Elon Musk’s Grokipedia went online on Monday, Oct. 27, integrating Grok, the large language model from his company xAI, and casting itself as an alternative to Wikipedia. NPR’s roundup of how the two sites describe each other notes that Musk referred to Wikipedia as “Wokepedia” in a December post and has framed Grokipedia as a response to perceived ideological tilt on the older site. AP and NBC News likewise report the launch and its reliance on Grok for content generation and review.
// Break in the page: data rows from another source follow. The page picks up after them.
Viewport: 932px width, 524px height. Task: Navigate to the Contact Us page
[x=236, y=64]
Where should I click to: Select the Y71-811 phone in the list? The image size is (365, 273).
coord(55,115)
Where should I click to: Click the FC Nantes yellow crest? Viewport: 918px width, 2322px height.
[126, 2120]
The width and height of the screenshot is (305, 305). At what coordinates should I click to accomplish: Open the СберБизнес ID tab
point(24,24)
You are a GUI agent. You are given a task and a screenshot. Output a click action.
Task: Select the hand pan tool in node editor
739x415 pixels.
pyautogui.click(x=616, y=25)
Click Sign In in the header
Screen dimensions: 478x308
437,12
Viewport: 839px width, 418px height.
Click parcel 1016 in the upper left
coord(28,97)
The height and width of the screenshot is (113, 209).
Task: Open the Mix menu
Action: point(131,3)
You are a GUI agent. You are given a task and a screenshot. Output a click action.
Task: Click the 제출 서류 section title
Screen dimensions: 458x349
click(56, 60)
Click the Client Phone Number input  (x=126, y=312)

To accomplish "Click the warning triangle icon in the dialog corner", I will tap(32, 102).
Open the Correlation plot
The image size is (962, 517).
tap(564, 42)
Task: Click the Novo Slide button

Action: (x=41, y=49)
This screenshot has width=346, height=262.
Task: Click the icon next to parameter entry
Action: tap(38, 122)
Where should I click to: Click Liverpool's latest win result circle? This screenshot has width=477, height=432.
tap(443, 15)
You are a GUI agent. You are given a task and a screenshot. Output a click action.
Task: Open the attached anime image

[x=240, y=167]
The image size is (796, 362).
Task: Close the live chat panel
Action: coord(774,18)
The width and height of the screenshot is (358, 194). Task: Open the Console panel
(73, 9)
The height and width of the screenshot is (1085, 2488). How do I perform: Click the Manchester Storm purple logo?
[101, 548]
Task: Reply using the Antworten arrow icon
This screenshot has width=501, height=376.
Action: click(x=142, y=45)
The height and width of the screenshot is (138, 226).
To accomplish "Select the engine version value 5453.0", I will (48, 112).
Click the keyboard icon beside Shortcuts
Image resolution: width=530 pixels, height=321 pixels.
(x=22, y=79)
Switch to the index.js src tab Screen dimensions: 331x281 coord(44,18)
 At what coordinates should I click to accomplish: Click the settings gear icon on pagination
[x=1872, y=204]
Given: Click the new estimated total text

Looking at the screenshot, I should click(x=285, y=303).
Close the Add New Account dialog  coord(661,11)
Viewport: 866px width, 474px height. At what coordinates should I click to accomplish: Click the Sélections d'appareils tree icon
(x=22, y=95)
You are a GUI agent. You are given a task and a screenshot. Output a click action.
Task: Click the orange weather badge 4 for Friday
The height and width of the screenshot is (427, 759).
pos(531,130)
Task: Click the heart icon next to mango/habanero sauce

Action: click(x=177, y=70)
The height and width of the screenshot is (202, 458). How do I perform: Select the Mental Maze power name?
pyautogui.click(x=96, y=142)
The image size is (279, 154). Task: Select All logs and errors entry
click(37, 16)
Early usage highlights the contrast between the platforms. According to NPR’s report, a Grokipedia search for “Wikipedia” returned 6,047 results early Wednesday (Oct. 29). A search on Wikipedia for “Grokipedia” produced 13 results, including a dedicated entry. Two days after launch, searching “Grokipedia” on Grokipedia itself surfaced eight results—mostly pages about Wikipedia—and typing “grokipedia” into the URL returned the message, “This page doesn’t exist … yet.”
Grokipedia’s article about Wikipedia praises the site’s scale and accessibility but emphasizes what it calls persistent problems: factual unreliability, susceptibility to vandalism and hoaxes, and “systemic ideological biases—particularly a left-leaning slant.” It argues that Wikipedia’s pursuit of a neutral point of view can end up reflecting biases from academia and major media outlets.
Wikipedia’s entry on Grokipedia, meanwhile, says Musk positioned the project to “purge out the propaganda” and notes that Wikipedia co‑founder Larry Sanger welcomed its arrival. The page also summarizes external criticism of Grokipedia—among them that its article about Musk omits mention of a controversy over a gesture “many viewed as resembling a Nazi salute,” that the site leans right in tone, that it relies heavily on AI tools, and that some articles are nearly identical to Wikipedia’s. NPR cites Grokipedia’s “Buttocks” page as one example, which acknowledges its content was adapted from Wikipedia.
The projects also diverge in how edits happen. NPR reports that, like Wikipedia, Grokipedia shows edit histories. But while Wikipedia allows direct editing by volunteers, Grokipedia invites users to ask questions and submit corrections rather than edit pages themselves.
Musk has said publicly that Grok reviews sources such as Wikipedia pages and then “rewrite[s] the page to … remove the falsehoods, correct the half‑truths and add the missing context,” a description he offered at the All‑In Podcast conference in September.
On size and scope, NPR notes that Wikipedia describes Grokipedia as having “about 900,000 AI‑generated articles” as of Oct. 28; Grokipedia’s own landing page that day listed 885,279. Grokipedia’s article on Wikipedia accurately states that the English‑language Wikipedia topped 7 million articles by October 2025, but elsewhere on the same page says “over 6.8 million,” a discrepancy. Wikipedia’s own running tally shows the English site exceeded 6.9 million articles in January 2025.
The Wikimedia Foundation told NPR: “Wikipedia’s knowledge is — and always will be — human,” adding that AI systems, including Grokipedia, build on that human‑created record: “even Grokipedia needs Wikipedia to exist.”